> [What you should do]:
Lines below containing the word "Task" should be copied out.

> [Dataset records]:
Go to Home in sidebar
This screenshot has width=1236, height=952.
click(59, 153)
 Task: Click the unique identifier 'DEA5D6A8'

==

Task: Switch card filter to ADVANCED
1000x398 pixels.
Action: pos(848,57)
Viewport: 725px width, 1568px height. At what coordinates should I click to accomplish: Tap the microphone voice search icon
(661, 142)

> [Solution to the exercise]:
 Task: Click the unique identifier 'DEA5D6A8'
Task: Switch card filter to ADVANCED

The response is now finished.